Starting at the line that contains "Viewport: 1456px width, 819px height." and ending at the line that contains "will tap(1344, 485).", copy those lines again with the requests left unchanged. Scale every coordinate in the answers by 1.65, rounding to whole numbers with halves going up, and give only those lines.

++++ Records supplied

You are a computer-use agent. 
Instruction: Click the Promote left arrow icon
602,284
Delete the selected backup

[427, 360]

++++++++
++++ Records supplied

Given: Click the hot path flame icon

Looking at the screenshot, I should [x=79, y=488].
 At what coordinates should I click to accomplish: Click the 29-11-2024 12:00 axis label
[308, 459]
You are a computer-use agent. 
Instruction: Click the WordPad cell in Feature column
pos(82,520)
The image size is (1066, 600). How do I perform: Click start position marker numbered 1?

++++++++
++++ Records supplied

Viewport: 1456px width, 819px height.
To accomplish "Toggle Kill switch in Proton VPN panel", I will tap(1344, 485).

++++++++

Expected answer:
Viewport: 1456px width, 819px height.
To accomplish "Toggle Kill switch in Proton VPN panel", I will tap(2218, 800).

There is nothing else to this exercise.